Movie review: 'Onmyoji'

2 1/2 stars (out of 4)

A film as mysterious as its title, "Onmyoji" is director Yojiro Takita's adaptation of a popular Japanese serial novel. The movie is rich with detail, characters and a specific historical context, even if its narrative is incoherent. But its cheap, gauzy veneer and primitive special effects are fun on their own terms.

Set in medieval Japan at the end of the first century, the movie combines various styles for a result that is part ghost story, part samurai action thriller. Also known by its English title, "The Yin-Yang Master," "Onmyoji" refers to the priest-like order that protects the emperor's court from unnatural phenomena.

The two dominant illusionists are Doson (Hiroyuki Sanada) and his skilled protege Seimei (Mansai Nomura). Their assignment is to crush the malevolent demons that lurk outside the forests. Seimei has surpassed his mentor, and the master's subsequent bids for power develop into bitter hatred and vindictiveness. The movie's other significant character, Lady Aone (Kyoko Koizumi), is a flesh-eating immortal who is another court guardian.

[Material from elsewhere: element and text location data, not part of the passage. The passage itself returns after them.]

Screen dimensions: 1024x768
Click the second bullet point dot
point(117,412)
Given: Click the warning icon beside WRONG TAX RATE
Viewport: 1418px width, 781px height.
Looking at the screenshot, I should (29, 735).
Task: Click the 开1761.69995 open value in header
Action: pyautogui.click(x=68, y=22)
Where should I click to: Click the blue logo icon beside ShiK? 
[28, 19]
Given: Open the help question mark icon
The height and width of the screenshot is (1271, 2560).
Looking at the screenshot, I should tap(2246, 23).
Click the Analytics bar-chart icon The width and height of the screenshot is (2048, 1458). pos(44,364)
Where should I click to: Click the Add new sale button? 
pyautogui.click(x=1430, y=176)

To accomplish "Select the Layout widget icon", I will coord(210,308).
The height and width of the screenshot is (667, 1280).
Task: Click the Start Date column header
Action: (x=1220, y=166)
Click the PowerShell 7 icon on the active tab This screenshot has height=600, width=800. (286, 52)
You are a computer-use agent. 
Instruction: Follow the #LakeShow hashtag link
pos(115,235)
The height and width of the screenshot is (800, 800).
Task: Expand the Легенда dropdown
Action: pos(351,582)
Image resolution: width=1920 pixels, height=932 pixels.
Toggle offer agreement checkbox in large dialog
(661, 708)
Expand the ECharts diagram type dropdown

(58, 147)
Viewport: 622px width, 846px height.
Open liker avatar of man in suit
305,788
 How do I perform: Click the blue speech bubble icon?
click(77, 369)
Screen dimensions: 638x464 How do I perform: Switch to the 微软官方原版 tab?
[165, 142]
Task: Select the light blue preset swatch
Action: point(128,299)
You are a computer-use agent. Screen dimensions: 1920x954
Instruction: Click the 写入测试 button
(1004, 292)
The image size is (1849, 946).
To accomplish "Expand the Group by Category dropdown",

Framed against a series of Shakespearean power maneuvers, with two socially prominent families trying to consolidate their rule with the emperor, the proper story kicks in when Doson is overtaken by a nefarious evil spell. It transforms him into a power-mad avenger who seeks dominance over the emperor. It then becomes the responsibility of the skilled and daring Seimei to prevent his aggression.

"Onmyoji" is rarely solemn or dull, and Takita holds its disparate parts together fairly well. It has some perverse moments (in one, Doson pulls an arrow through his forehead and then kills his attacker with the same arrow), and without some familiarity with the period and culture, viewers will likely find it mystifying and impenetrable. What's more, "Onmyoji" never quite launches into pure thrill or excitement. The fantasy never fully takes hold, settling instead for diverting, disposable fun.

"Onmyoji"
Directed by Yojiro Takita, opens Friday at the Water Tower, 157 E. Chestnut St. In Japanese, with English subtitles. MPAA rating: R (violence, adult situations). Running time: 1:56.